-- PASSAGE TO READ follows --
Journal List > Korean J Pain > v.31(3) > 1159732

Sil, Kumar, Mondal, Anand, Ghosal, Datta, Sawant, Kapatkar, Kadhe, and Rao: A randomized, open labeled study comparing the serum levels of cobalamin after three doses of 500 mcg vs. a single dose methylcobalamin of 1500 mcg in patients with peripheral neuropathy

Abstract

Background

Vitamin B12 deficiency has been associated with peripheral neuropathy, loss of sensation in the peripheral nerves, and weakness in the lower extremities. Methylcobalamin is the most effective analogue of vitamin B12 used to treat or prevent the complications associated with vitamin B12 deficiency. The current study aimed to compare the serum cobalamin levels after administration of two different regimes of methylcobalamin in peripheral neuropathy patients.

Methods

The present study was a prospective, randomized, comparative study. The study consisted of two parallel groups, group A (methylcobalamin 500 µg injection intramuscularly three times a week) and group B (methylcobalamin 1500 µg injection intramuscularly once a week). A control group of healthy volunteers was also included.

Results

A total of 24 patients (12 in each group) were included in the study. Five healthy volunteers were also included as a control in each group. At the end of treatment, serum cobalamin levels were significantly (P = 0.028) higher in group A (1892.08 ± 234.50) as compared with group B (1438.5 ± 460.32). The serum cobalamin levels in Group A healthy volunteers were also two times higher than that of group B (P = 0.056). Both the LANSS scale and DN4 questionnaire reported similar results at end of treatment.

Conclusions

The 500 µg methylcobalamin thrice weekly regime is more effective in increasing the serum cobalamin levels as compared to the 1500 µg methylcobalamin once weekly regime.

INTRODUCTION

Vitamin B12, commonly known as cobalamin, is a water soluble vitamin primarily obtained from the dietary intake of animal proteins, mainly meat and eggs. Vitamin B12 plays an important role in the production of red blood cells, DNA synthesis, and neurological functions. According to the National Health and Nutrition Survey, a person with serum vitamin B12 concentration ≥ 200–300 pg/mol is defined as vitamin B12 deficient [12]. The prevalence of vitamin B12 deficiency in the general population is unknown. However, the incidence rate appears to increase with age [3].
Vitamin B12 deficiency causes demyelination of nerves in the central and peripheral nervous system and has been associated with peripheral neuropathy, loss of sensation in peripheral nerves, and weakness in the lower extremities [456]. The pathogenesis of this condition may be connected to a disturbance in the transfer of methyl groups to myelin basic protein, probably in the production of the lipids of myelin [7]. The recognition of this condition at an initial stage is necessary, as it is reversible and preventable [89].
Methylcobalamin is an active and effective form of vitamin B12 which treats or prevents the complications associated with vitamin B12 deficiency. It helps in the synthesis of methionine and S-adenosylmethionine. Methylcobalamin is required for the integrity of myelin (it covers and protect the nerve fibers), neuronal function, red blood cell formation, and DNA synthesis [10]. It is the only form of vitamin B12 that can cross the blood brain barrier without biotransformation. Previous studies reported that methylcobalamin has a potential to regenerate nerve cells [1112].
-- PASSAGE TO READ concluded --
-- ENTRIES PROVIDED follows --
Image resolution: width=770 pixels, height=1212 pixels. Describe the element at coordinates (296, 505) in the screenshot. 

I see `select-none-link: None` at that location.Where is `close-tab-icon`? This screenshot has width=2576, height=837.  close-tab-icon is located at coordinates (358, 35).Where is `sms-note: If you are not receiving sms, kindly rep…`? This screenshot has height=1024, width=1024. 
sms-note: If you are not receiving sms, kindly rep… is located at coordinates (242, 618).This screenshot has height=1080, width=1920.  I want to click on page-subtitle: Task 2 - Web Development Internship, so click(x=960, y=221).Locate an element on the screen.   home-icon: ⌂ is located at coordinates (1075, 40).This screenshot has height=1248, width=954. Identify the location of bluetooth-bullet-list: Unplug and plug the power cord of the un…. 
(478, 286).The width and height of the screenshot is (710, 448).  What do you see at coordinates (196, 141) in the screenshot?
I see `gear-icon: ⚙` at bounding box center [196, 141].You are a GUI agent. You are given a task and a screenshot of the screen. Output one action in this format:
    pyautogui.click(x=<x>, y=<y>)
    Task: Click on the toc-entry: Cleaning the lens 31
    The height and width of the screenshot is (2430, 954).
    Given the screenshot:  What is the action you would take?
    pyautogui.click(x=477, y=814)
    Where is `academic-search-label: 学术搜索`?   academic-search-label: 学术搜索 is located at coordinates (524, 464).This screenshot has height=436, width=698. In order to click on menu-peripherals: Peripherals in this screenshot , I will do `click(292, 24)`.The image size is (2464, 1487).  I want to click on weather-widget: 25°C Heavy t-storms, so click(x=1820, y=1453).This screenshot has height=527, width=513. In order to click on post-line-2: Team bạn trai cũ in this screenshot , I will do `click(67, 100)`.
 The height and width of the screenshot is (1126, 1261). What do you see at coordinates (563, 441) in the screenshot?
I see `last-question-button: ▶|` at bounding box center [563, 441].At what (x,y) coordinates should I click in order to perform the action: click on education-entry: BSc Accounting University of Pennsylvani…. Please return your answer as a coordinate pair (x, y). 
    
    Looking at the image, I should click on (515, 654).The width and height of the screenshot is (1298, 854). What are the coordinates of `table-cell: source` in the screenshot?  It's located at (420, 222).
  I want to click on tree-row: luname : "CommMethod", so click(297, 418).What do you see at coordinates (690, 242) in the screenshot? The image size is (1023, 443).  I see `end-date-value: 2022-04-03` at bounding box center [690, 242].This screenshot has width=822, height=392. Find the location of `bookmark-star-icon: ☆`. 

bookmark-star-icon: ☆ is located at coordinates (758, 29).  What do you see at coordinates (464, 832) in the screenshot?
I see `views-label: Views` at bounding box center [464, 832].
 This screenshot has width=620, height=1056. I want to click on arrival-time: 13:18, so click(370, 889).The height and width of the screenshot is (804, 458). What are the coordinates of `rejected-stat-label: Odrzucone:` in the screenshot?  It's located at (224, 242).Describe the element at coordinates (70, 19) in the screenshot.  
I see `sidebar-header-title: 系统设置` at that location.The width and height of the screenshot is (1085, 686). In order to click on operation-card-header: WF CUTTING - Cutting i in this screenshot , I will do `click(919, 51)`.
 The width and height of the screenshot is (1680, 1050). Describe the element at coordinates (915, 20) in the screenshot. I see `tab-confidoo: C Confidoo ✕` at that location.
-- ENTRIES PROVIDED concluded --
• _TO DO_
1. Repeat word for word the portion of the methylcobalamin study that starts with "The 500 µg methylcobalamin" and finishes with "once weekly regime.".
2. Please continue the methylcobalamin study, writing on from its last sentence.

• _RESULTS FOR THE EXERCISE_
1.
The 500 µg methylcobalamin thrice weekly regime is more effective in increasing the serum cobalamin levels as compared to the 1500 µg methylcobalamin once weekly regime.

2.
The diagnosis of vitamin B12 deficiency is based on the measurement of serum cobalamin levels, however, about 50% of patients with subclinical disease have normal B12 levels [39]. Methylcobalamin accounts for 90% of the total cobalamin level in the cerebrospinal fluid (CSF), suggesting its correlation with the nervous system and making it more appropriate for use in neuropathy associated with vitamin B12 deficiency rather than other analogues [13]. The major route of administration is oral, although it has been administered by means of an intramuscular injection [14]. Injectable methylcobalamin was registered as a 500 µg unit dose ampule and recommended in a regimen of one injection every other day. This thrice weekly recommendation was in accordance with the prescription information provided by the innovator, Eisai pharmaceuticals, Japan [15]. Lately, there are higher dose ampoules of 1500 mcg available, which claim to replace the 3 weekly injections with just one. The difference in serum levels of cobalamin might affect the effectiveness of therapy. In India, both the regimens are followed by clinicians, however, no study has compared the two regimens to assess the levels of cobalamin after administration in the patients with peripheral neuropathy and healthy volunteers. The present study was conducted to evaluate the serum cobalamin levels after the administration of either regime in patients with peripheral neuropathy and healthy volunteers.

MATERIALS AND METHODS

1. Study design

This was a prospective, randomized, comparative study. The study was approved by the Ethics Committee of the Institute of Neurosciences, Kolkata and registered at Clinical Trials Registry, India with the registration number CTRI/2017/02/007804. All the subjects were recruited for two weeks with due consent prior to the study. The entire study duration was six months.

2. Study characteristics

Consenting patients of either gender diagnosed with peripheral neuropathy, aged 18 years or above, and attending the Neurology out-patients' department (OPD) of the Institute of Neurosciences, Kolkata, were included in the study. Pregnant or lactating women and subjects with history of previous exposure of clinically significant metabolic, hepatic, renal, hematological, pulmonary, cardiovascular, gastrointestinal, urological, neurological or psychiatric disorders were excluded from the study.
The study population was categorized into two parallel groups, Group A (methylcobalamin 500 mcg injection intramuscularly thrice weekly) and Group B (methylcobalamin 1500 mcg injection intramuscularly once a week). The study medication ampoules were stored in a cool, dark place away from light. A control group of healthy subjects (family members of patients aged > 18 years) was also included. Randomization was done with the help of a computer generated random number table into two parallel groups for 24 patients, and 10 healthy volunteers were randomized by balanced unstratified randomization using the Winpepi software ETCETERA version 2.32 program. Allocation concealment was done by the sequentially numbered opaque sealed envelope (SNOSE) technique. All the patients were followed up for 2 weeks (Fig. 1).
The primary outcome measure (serum cobalamin) was evaluated at baseline (BL), on Day 8, and at the end of treatment (ET), i.e., Day 15. Patients were asked to report at 10 AM, and the blood samples were collected at 11 AM. The injection of methylcobalamin was made at 12 PM. The Leeds Assessment of Neuropathic Symptoms and Signs Pain scale (LANSS: value > 12 indicating neuropathic mechanisms are contributing to patients' pain) which is a scale to assess the source of patients' pain [16] and a diagnostic questionnaire (DN4: value > 4 suggesting neuropathic pain) [17] to diagnose neuropathic pain were evaluated at BL and ET. All the adverse events (AEs) reported by patients or elicited by clinicians were recorded at each visit.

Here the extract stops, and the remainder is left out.